Saved entries
»»

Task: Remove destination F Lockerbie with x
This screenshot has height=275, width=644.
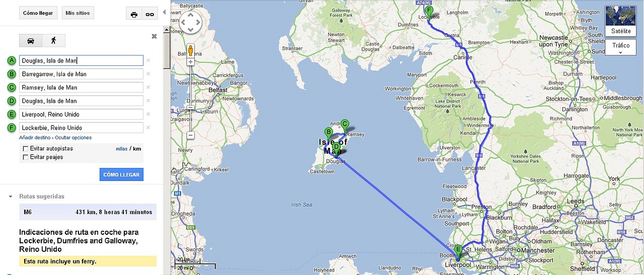Action: tap(148, 128)
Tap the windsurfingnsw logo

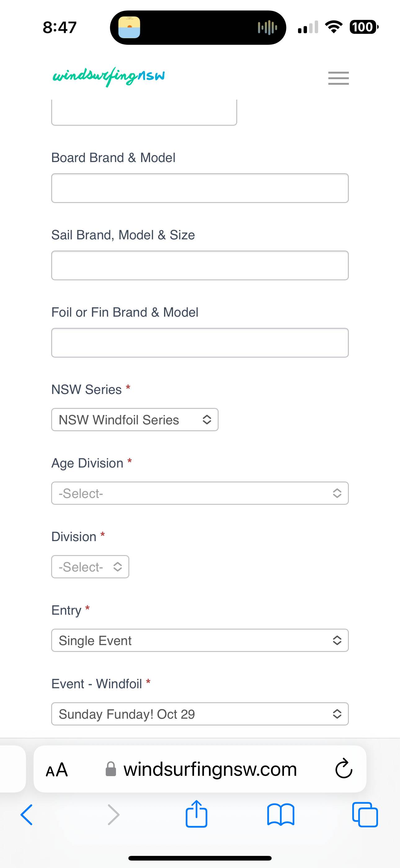pos(108,76)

««

Prompt: The records above should be copied word for word, with the pictures left out.

Answer for the task:
Task: Remove destination F Lockerbie with x
This screenshot has height=275, width=644.
Action: tap(148, 128)
Tap the windsurfingnsw logo

pos(108,76)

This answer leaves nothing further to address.